Comparative multi-omics systems analysis of Escherichia coli strains B and K-12

Abstract

Background: Elucidation of a genotype-phenotype relationship is critical to understand an organism at the whole-system level. Here, we demonstrate that comparative analyses of multi-omics data combined with a computational modeling approach provide a framework for elucidating the phenotypic characteristics of organisms whose genomes are sequenced.

Results: We present a comprehensive analysis of genome-wide measurements incorporating multifaceted holistic data - genome, transcriptome, proteome, and phenome - to determine the differences between Escherichia coli B and K-12 strains. A genome-scale metabolic network of E. coli B was reconstructed and used to identify genetic bases of the phenotypes unique to B compared with K-12 through in silico complementation testing. This systems analysis revealed that E. coli B is well-suited for production of recombinant proteins due to a greater capacity for amino acid biosynthesis, fewer proteases, and lack of flagella. Furthermore, E. coli B has an additional type II secretion system and a different cell wall and outer membrane composition predicted to be more favorable for protein secretion. In contrast, E. coli K-12 showed a higher expression of heat shock genes and was less susceptible to certain stress conditions.

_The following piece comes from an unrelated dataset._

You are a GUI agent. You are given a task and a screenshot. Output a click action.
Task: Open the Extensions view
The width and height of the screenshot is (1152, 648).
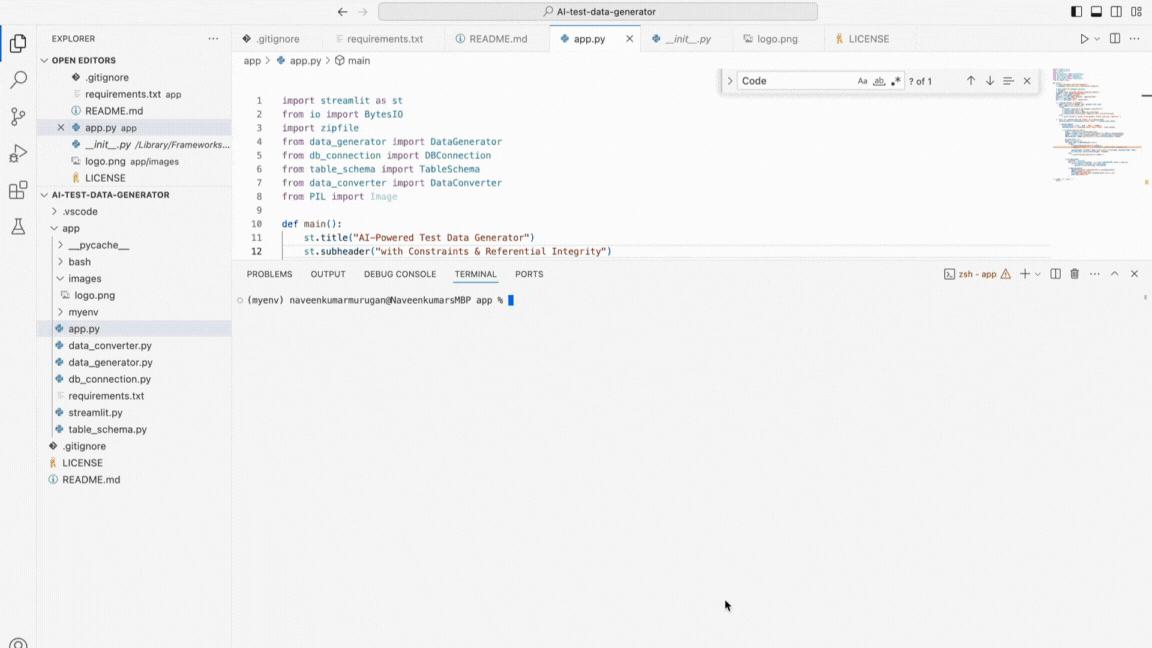point(18,190)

Conclusions: This integrative systems approach provides a high-resolution system-wide view and insights into why two closely related strains of E. coli, B and K-12, manifest distinct phenotypes. Therefore, systematic understanding of cellular physiology and metabolism of the strains is essential not only to determine culture conditions but also to design recombinant hosts.

Figure 1

Whole genome comparison of E. coli B REL606 and E. coli K-12 MG1655. Strain-specific regions are indicated by discontinuities on the diagonal line (those >10 kb are marked by arrows). Short vertical lines on each axis represent coding sequences that reside on the forward or reverse strand. Segments that occupy the same location on each genome and encode equivalent functions but are highly dissimilar are shown in bold. Except for those marked with asterisks, all the strain-specific regions coincide with genomic islands that were identified by genomic anomalies. Ticks are marked every 500 kb.

Figure 2

Transcription ratios of E. coli B REL606 to K-12 MG1655 at exponential (E) and stationary (S) growth phases during growth in LB medium. Internal lines were positioned at ±1.0 on both axes denoting log₂-transformed expression ratios. The numbers of genes within each range of expression ratios are shown. A functional category using the COG database [45] was assigned to each gene and color-coding was employed as follows: red circles, amino acid transport and metabolism; blue circles, cell motility; green circles, energy production and conversion; black circles, biogenesis of cell wall components; empty circles, other or unknown function.

Figure 3

Extracellular protein concentrations of E. coli B and E. coli K-12. Extracellular proteins were precipitated from the supernatants of each E. coli strain grown in LB and minimal R/2 media at the exponential (E) and stationary (S) growth phases.

Figure 4

Comparison of the transcriptomes, proteomes, and phenomes of E. coli B REL606 and E. coli K-12 MG1655 cultured in LB medium. In the individual thumbnail graphs, the x-axes denote exponential and stationary growth phases, and the y-axes show the transcription ratio (on a log₂ scale) of each gene in the B strain to that of the homologous gene in the K-12 strain. The transcription bars are coded red for up-regulation in B and green for up-regulation in K-12. Genes showing differences in transcriptional (or translational) levels of ≥2- or ≤0.5-fold in the exponential and/or stationary phase(s) are shown. The backgrounds of the graphs are grey if both transcriptional and translational differences were detected. Gene names are shown in red if the translational level was higher in the B strain and green if it was higher in K-12. The top of the figure shows extracellular proteins with more than a two-fold difference between the strains in the stationary phase on growth in minimal medium. Significant differences in cell growth on particular carbon sources, demonstrated by phenotype microarray tests, are shown at the bottom. Growth curves are green for B, red for K-12, and yellow for the overlapping region. Abbreviations are given in Additional file 1.

Figure 5

Proposed explanations for the observed and predicted phenotypes of E. coli B strains derived from the combined analysis of genome, transcriptome, and proteome data. In the inner circle, observations from this study are marked with a green background and hypotheses generated in this study are shown in pink. Genes with elevated mRNA or protein expression in B (red circle) or K-12 (green circle) strains are shown. Genetic differences between B and K-12 strains are denoted as follows: Δ, absence in B; -, pseudogene in B. Red arrows denote the phenotypes and related genetic backgrounds supported by flux balance analysis using the reconstructed metabolic model of the B strain.